# [Your goal]
Give the data again exactly, stopping after the "You are a computer-use agent. Image resolution: width=1280" line.

(Records supplied Opens)

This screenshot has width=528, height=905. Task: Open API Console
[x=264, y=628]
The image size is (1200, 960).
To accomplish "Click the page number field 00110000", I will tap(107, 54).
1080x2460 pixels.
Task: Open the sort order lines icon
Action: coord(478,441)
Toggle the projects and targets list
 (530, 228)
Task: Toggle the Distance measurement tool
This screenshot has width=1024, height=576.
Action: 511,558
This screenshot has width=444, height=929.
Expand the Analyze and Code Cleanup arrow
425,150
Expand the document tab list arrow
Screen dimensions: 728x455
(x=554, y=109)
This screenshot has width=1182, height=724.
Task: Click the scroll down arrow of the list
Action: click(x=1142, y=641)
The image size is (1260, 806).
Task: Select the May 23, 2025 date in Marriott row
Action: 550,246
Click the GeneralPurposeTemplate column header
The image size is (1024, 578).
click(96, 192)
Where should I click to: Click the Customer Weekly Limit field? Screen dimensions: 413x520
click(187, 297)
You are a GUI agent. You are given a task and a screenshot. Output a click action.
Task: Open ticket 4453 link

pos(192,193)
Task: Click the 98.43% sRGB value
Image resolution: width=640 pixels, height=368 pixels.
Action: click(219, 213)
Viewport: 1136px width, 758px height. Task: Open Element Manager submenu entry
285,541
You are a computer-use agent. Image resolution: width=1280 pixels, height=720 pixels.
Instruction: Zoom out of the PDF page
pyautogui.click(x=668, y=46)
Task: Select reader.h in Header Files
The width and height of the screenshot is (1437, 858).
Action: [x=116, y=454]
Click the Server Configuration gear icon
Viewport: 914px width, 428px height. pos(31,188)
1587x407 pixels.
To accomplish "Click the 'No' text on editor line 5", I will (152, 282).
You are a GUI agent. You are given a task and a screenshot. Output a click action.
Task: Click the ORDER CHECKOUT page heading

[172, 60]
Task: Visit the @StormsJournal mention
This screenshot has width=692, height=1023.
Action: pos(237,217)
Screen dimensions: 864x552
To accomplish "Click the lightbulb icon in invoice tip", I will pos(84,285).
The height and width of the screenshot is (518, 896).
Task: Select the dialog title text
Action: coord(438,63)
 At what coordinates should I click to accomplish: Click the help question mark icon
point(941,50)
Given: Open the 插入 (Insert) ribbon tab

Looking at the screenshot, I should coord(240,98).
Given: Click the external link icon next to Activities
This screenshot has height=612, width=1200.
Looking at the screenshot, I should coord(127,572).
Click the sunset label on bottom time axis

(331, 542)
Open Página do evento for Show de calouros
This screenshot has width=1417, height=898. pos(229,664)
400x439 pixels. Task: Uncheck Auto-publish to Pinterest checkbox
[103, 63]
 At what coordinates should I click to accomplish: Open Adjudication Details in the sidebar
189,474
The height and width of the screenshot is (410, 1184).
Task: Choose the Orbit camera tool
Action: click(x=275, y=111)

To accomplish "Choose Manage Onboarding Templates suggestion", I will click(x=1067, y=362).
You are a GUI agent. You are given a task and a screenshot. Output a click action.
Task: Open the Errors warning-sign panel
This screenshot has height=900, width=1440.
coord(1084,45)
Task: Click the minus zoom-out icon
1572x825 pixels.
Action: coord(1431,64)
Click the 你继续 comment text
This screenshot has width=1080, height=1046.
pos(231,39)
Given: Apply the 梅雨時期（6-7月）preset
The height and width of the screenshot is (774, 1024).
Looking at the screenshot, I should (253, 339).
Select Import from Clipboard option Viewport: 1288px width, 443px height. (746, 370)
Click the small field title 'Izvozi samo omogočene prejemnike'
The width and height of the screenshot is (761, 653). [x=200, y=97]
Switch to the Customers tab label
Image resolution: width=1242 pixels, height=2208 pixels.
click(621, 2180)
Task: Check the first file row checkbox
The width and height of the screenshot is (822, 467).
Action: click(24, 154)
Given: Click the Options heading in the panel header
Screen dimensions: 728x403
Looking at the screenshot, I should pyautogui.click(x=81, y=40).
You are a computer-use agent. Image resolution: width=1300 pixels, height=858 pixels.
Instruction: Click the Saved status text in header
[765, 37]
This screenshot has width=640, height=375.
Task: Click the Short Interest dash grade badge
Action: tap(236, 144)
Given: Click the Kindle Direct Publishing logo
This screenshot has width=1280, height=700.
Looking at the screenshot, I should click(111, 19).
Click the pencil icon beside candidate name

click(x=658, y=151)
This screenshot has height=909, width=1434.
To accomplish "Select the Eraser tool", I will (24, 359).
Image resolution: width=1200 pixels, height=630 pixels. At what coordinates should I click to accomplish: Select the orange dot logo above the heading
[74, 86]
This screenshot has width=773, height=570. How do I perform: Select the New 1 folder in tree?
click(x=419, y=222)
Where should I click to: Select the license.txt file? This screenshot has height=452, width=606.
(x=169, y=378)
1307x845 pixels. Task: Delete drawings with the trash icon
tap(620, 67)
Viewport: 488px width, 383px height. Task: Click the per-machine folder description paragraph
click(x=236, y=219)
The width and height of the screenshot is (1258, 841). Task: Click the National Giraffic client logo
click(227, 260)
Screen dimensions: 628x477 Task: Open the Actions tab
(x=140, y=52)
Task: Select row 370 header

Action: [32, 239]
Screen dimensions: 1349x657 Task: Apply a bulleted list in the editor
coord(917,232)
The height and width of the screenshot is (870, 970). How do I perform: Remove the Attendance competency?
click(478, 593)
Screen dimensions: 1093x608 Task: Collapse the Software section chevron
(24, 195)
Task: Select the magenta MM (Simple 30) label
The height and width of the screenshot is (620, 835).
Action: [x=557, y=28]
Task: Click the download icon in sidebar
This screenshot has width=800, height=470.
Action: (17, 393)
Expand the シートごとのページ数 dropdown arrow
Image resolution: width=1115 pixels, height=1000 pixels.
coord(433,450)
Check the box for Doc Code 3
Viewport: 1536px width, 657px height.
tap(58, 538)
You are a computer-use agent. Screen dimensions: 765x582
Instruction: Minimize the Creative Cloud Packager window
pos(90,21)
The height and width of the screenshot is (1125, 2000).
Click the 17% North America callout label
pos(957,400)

(Records supplied Closes)

# [Solution]
This screenshot has width=528, height=905. Task: Open API Console
[x=264, y=628]
The image size is (1200, 960).
To accomplish "Click the page number field 00110000", I will tap(107, 54).
1080x2460 pixels.
Task: Open the sort order lines icon
Action: coord(478,441)
Toggle the projects and targets list
 (530, 228)
Task: Toggle the Distance measurement tool
This screenshot has width=1024, height=576.
Action: 511,558
This screenshot has width=444, height=929.
Expand the Analyze and Code Cleanup arrow
425,150
Expand the document tab list arrow
Screen dimensions: 728x455
(x=554, y=109)
This screenshot has width=1182, height=724.
Task: Click the scroll down arrow of the list
Action: click(x=1142, y=641)
The image size is (1260, 806).
Task: Select the May 23, 2025 date in Marriott row
Action: 550,246
Click the GeneralPurposeTemplate column header
The image size is (1024, 578).
click(96, 192)
Where should I click to: Click the Customer Weekly Limit field? Screen dimensions: 413x520
click(187, 297)
You are a GUI agent. You are given a task and a screenshot. Output a click action.
Task: Open ticket 4453 link

pos(192,193)
Task: Click the 98.43% sRGB value
Image resolution: width=640 pixels, height=368 pixels.
Action: click(219, 213)
Viewport: 1136px width, 758px height. Task: Open Element Manager submenu entry
285,541
You are a computer-use agent. Image resolution: width=1280 pixels, height=720 pixels.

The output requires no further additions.